═════ Record set

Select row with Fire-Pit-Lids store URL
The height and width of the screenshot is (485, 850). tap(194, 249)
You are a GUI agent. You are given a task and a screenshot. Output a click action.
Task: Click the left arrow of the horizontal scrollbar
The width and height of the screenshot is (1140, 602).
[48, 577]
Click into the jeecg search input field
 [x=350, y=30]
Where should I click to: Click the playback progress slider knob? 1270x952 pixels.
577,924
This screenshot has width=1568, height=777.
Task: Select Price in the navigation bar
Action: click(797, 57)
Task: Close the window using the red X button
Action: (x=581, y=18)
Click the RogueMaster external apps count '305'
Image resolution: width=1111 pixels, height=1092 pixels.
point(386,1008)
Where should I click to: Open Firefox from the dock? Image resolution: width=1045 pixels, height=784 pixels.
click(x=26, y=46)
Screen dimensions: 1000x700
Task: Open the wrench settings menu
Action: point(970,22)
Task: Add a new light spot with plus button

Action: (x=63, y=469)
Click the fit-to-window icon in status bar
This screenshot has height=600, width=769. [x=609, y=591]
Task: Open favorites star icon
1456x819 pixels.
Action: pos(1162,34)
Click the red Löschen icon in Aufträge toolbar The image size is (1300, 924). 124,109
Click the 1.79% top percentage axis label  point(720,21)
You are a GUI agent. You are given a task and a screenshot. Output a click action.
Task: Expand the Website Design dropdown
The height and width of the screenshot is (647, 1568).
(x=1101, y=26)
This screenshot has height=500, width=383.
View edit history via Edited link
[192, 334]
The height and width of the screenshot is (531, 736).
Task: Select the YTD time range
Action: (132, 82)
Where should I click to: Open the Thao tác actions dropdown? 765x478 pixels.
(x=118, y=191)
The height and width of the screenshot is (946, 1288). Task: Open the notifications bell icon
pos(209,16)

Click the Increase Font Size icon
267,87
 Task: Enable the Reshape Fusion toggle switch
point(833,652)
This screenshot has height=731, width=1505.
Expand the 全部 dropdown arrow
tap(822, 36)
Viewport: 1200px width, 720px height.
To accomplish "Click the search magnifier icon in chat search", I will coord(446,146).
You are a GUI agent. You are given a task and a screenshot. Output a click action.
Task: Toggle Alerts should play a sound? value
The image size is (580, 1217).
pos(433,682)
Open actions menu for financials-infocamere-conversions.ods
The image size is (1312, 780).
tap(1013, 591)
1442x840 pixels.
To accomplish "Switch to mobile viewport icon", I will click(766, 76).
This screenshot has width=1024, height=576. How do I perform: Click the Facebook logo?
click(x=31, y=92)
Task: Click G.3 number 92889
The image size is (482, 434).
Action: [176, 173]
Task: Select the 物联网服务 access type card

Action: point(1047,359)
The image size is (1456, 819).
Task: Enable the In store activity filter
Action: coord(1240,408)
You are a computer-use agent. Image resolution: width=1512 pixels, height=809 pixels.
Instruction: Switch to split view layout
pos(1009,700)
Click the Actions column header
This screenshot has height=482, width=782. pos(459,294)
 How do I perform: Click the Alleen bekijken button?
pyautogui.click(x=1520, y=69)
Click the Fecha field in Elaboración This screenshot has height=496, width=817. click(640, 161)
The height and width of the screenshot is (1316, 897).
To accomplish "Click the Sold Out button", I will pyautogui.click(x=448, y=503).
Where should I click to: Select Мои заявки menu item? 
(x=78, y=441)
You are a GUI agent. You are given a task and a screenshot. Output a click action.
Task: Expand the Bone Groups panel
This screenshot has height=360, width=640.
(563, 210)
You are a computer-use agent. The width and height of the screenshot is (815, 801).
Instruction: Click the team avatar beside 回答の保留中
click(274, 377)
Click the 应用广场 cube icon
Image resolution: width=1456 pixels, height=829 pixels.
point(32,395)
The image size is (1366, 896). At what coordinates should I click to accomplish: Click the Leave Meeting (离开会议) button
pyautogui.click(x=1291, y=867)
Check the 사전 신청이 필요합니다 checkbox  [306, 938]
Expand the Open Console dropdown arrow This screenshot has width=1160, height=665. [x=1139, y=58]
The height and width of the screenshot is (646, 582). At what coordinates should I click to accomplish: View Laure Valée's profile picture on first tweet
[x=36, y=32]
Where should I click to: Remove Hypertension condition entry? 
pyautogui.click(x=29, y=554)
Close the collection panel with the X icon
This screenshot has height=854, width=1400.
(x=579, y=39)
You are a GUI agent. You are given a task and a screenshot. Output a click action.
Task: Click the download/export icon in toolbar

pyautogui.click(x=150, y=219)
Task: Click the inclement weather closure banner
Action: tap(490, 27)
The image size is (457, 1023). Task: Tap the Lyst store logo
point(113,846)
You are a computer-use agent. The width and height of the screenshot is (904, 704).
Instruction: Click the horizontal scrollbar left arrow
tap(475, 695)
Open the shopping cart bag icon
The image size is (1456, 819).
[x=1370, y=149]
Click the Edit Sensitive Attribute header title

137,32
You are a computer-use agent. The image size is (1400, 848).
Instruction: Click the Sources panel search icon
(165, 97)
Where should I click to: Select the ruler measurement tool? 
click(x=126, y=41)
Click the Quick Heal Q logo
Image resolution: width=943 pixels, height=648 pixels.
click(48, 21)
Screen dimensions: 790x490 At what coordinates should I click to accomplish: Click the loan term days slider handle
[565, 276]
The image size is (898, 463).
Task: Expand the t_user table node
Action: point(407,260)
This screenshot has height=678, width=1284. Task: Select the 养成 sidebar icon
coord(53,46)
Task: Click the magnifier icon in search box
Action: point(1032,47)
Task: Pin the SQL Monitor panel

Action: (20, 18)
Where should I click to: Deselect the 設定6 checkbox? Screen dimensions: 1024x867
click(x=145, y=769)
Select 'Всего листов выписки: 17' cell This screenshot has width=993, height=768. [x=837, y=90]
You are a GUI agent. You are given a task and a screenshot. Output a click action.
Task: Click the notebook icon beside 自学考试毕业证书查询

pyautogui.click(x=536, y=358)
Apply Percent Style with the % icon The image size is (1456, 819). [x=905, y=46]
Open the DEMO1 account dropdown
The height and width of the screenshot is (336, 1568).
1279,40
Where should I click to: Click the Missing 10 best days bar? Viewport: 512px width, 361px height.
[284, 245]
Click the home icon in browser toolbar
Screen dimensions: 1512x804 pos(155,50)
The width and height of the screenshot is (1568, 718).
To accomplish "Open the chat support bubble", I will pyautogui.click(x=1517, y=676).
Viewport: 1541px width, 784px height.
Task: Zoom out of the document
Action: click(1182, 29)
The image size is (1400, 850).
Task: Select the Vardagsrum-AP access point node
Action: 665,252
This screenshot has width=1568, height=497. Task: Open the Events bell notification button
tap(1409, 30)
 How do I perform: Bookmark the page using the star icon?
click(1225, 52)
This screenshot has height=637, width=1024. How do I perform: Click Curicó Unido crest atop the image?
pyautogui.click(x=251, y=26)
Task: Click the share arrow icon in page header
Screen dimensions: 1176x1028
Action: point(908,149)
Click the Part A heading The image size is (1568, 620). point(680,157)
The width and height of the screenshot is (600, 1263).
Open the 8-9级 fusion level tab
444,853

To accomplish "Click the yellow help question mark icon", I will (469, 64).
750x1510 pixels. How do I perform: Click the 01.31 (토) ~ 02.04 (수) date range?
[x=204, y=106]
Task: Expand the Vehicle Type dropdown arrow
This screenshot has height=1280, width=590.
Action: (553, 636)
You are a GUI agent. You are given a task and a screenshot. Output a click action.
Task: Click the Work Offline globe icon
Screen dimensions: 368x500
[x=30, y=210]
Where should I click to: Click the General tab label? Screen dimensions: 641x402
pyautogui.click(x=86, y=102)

══════════

Switch every instance of "Where should I click to:" in the data above to "Where do I click to:", and give all the data again with nothing else changed.

**Output of the task**
Select row with Fire-Pit-Lids store URL
The height and width of the screenshot is (485, 850). tap(194, 249)
You are a GUI agent. You are given a task and a screenshot. Output a click action.
Task: Click the left arrow of the horizontal scrollbar
The width and height of the screenshot is (1140, 602).
[48, 577]
Click into the jeecg search input field
 [x=350, y=30]
Where do I click to: Click the playback progress slider knob? 1270x952 pixels.
577,924
This screenshot has width=1568, height=777.
Task: Select Price in the navigation bar
Action: click(797, 57)
Task: Close the window using the red X button
Action: (x=581, y=18)
Click the RogueMaster external apps count '305'
Image resolution: width=1111 pixels, height=1092 pixels.
point(386,1008)
Where do I click to: Open Firefox from the dock? Image resolution: width=1045 pixels, height=784 pixels.
click(x=26, y=46)
Screen dimensions: 1000x700
Task: Open the wrench settings menu
Action: point(970,22)
Task: Add a new light spot with plus button

Action: (x=63, y=469)
Click the fit-to-window icon in status bar
This screenshot has height=600, width=769. [x=609, y=591]
Task: Open favorites star icon
1456x819 pixels.
Action: pos(1162,34)
Click the red Löschen icon in Aufträge toolbar The image size is (1300, 924). 124,109
Click the 1.79% top percentage axis label  point(720,21)
You are a GUI agent. You are given a task and a screenshot. Output a click action.
Task: Expand the Website Design dropdown
The height and width of the screenshot is (647, 1568).
(x=1101, y=26)
This screenshot has height=500, width=383.
View edit history via Edited link
[192, 334]
The height and width of the screenshot is (531, 736).
Task: Select the YTD time range
Action: (132, 82)
Where do I click to: Open the Thao tác actions dropdown? 765x478 pixels.
(x=118, y=191)
The height and width of the screenshot is (946, 1288). Task: Open the notifications bell icon
pos(209,16)

Click the Increase Font Size icon
267,87
 Task: Enable the Reshape Fusion toggle switch
point(833,652)
This screenshot has height=731, width=1505.
Expand the 全部 dropdown arrow
tap(822, 36)
Viewport: 1200px width, 720px height.
To accomplish "Click the search magnifier icon in chat search", I will coord(446,146).
You are a GUI agent. You are given a task and a screenshot. Output a click action.
Task: Toggle Alerts should play a sound? value
The image size is (580, 1217).
pos(433,682)
Open actions menu for financials-infocamere-conversions.ods
The image size is (1312, 780).
tap(1013, 591)
1442x840 pixels.
To accomplish "Switch to mobile viewport icon", I will click(766, 76).
This screenshot has width=1024, height=576. How do I perform: Click the Facebook logo?
click(x=31, y=92)
Task: Click G.3 number 92889
The image size is (482, 434).
Action: [176, 173]
Task: Select the 物联网服务 access type card

Action: point(1047,359)
The image size is (1456, 819).
Task: Enable the In store activity filter
Action: coord(1240,408)
You are a computer-use agent. Image resolution: width=1512 pixels, height=809 pixels.
Instruction: Switch to split view layout
pos(1009,700)
Click the Actions column header
This screenshot has height=482, width=782. pos(459,294)
 How do I perform: Click the Alleen bekijken button?
pyautogui.click(x=1520, y=69)
Click the Fecha field in Elaboración This screenshot has height=496, width=817. click(640, 161)
The height and width of the screenshot is (1316, 897).
To accomplish "Click the Sold Out button", I will pyautogui.click(x=448, y=503).
Where do I click to: Select Мои заявки menu item? 
(x=78, y=441)
You are a GUI agent. You are given a task and a screenshot. Output a click action.
Task: Expand the Bone Groups panel
This screenshot has height=360, width=640.
(563, 210)
You are a computer-use agent. The width and height of the screenshot is (815, 801).
Instruction: Click the team avatar beside 回答の保留中
click(274, 377)
Click the 应用广场 cube icon
Image resolution: width=1456 pixels, height=829 pixels.
point(32,395)
The image size is (1366, 896). At what coordinates should I click to accomplish: Click the Leave Meeting (离开会议) button
pyautogui.click(x=1291, y=867)
Check the 사전 신청이 필요합니다 checkbox  [306, 938]
Expand the Open Console dropdown arrow This screenshot has width=1160, height=665. [x=1139, y=58]
The height and width of the screenshot is (646, 582). At what coordinates should I click to accomplish: View Laure Valée's profile picture on first tweet
[x=36, y=32]
Where do I click to: Remove Hypertension condition entry? 
pyautogui.click(x=29, y=554)
Close the collection panel with the X icon
This screenshot has height=854, width=1400.
(x=579, y=39)
You are a GUI agent. You are given a task and a screenshot. Output a click action.
Task: Click the download/export icon in toolbar

pyautogui.click(x=150, y=219)
Task: Click the inclement weather closure banner
Action: tap(490, 27)
The image size is (457, 1023). Task: Tap the Lyst store logo
point(113,846)
You are a computer-use agent. The width and height of the screenshot is (904, 704).
Instruction: Click the horizontal scrollbar left arrow
tap(475, 695)
Open the shopping cart bag icon
The image size is (1456, 819).
[x=1370, y=149]
Click the Edit Sensitive Attribute header title

137,32
You are a computer-use agent. The image size is (1400, 848).
Instruction: Click the Sources panel search icon
(165, 97)
Where do I click to: Select the ruler measurement tool? 
click(x=126, y=41)
Click the Quick Heal Q logo
Image resolution: width=943 pixels, height=648 pixels.
click(48, 21)
Screen dimensions: 790x490 At what coordinates should I click to accomplish: Click the loan term days slider handle
[565, 276]
The image size is (898, 463).
Task: Expand the t_user table node
Action: point(407,260)
This screenshot has height=678, width=1284. Task: Select the 养成 sidebar icon
coord(53,46)
Task: Click the magnifier icon in search box
Action: point(1032,47)
Task: Pin the SQL Monitor panel

Action: (20, 18)
Where do I click to: Deselect the 設定6 checkbox? Screen dimensions: 1024x867
click(x=145, y=769)
Select 'Всего листов выписки: 17' cell This screenshot has width=993, height=768. [x=837, y=90]
You are a GUI agent. You are given a task and a screenshot. Output a click action.
Task: Click the notebook icon beside 自学考试毕业证书查询

pyautogui.click(x=536, y=358)
Apply Percent Style with the % icon The image size is (1456, 819). [x=905, y=46]
Open the DEMO1 account dropdown
The height and width of the screenshot is (336, 1568).
1279,40
Where do I click to: Click the Missing 10 best days bar? Viewport: 512px width, 361px height.
[284, 245]
Click the home icon in browser toolbar
Screen dimensions: 1512x804 pos(155,50)
The width and height of the screenshot is (1568, 718).
To accomplish "Open the chat support bubble", I will pyautogui.click(x=1517, y=676).
Viewport: 1541px width, 784px height.
Task: Zoom out of the document
Action: click(1182, 29)
The image size is (1400, 850).
Task: Select the Vardagsrum-AP access point node
Action: 665,252
This screenshot has width=1568, height=497. Task: Open the Events bell notification button
tap(1409, 30)
 How do I perform: Bookmark the page using the star icon?
click(1225, 52)
This screenshot has height=637, width=1024. How do I perform: Click Curicó Unido crest atop the image?
pyautogui.click(x=251, y=26)
Task: Click the share arrow icon in page header
Screen dimensions: 1176x1028
Action: point(908,149)
Click the Part A heading The image size is (1568, 620). point(680,157)
The width and height of the screenshot is (600, 1263).
Open the 8-9级 fusion level tab
444,853

To accomplish "Click the yellow help question mark icon", I will (469, 64).
750x1510 pixels. How do I perform: Click the 01.31 (토) ~ 02.04 (수) date range?
[x=204, y=106]
Task: Expand the Vehicle Type dropdown arrow
This screenshot has height=1280, width=590.
Action: (553, 636)
You are a GUI agent. You are given a task and a screenshot. Output a click action.
Task: Click the Work Offline globe icon
Screen dimensions: 368x500
[x=30, y=210]
Where do I click to: Click the General tab label? Screen dimensions: 641x402
pyautogui.click(x=86, y=102)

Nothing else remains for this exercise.